Tomatensorten: Andenhörnchen

Das Andenhörnchen ist wohl der Klassiker, den wohl schon jeder mal im Garten hatte. Und ehrlich gesagt kann ich nicht verstehen, warum. 

Ich hatte beim Großbekommen schon Probleme, weil ich dachte, die blöde Sorte geht mir ein. Sie braucht einfach viel weniger Wasser als andere Sorten, sieht aber mit ihren Blättern immer so aus, als würde sie eingehen/verdursten.

Wie alle anderen wurde auch sie in den Garten gepflanzt sowie ins Häusle, egal wo, sie brauchte irgendwie ewig, um wie eine gesunde Tomate auszusehen. Aber anscheinend ist sie einfach so, denn sie wurde nicht kaputt und sie bekam Früchte. Und der Ertrag war in Ordnung – dafür, dass ich dachte sie stirbt, jeden Tag aufs Neue.

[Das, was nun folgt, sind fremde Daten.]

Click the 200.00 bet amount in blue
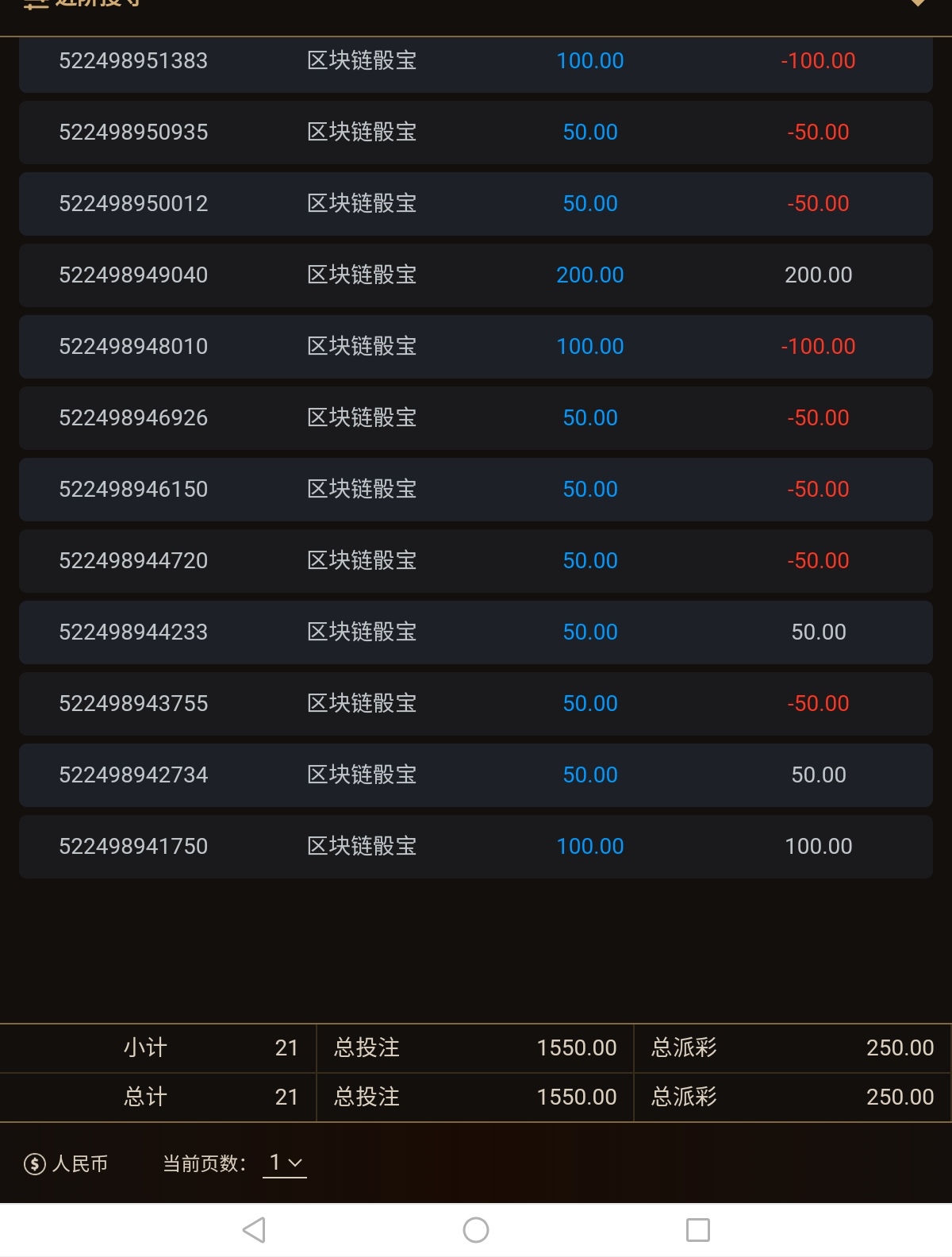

Das Andenhörnchen hat viel Fleisch, das zart ist. Auch die Haut ist im Vergleich zu anderen zart. Sie ist bissfest, vergleichbar mit einer Banane – man beißt hinein und kann ein Stück abbeißen. Sie besitzt aber einen eigenartigen Eigengeschmack mit wenig Säure und wenig Süße.

Mir hat sie nun nicht so geschmeckt, aber im Salat ist sie ganz angenehm.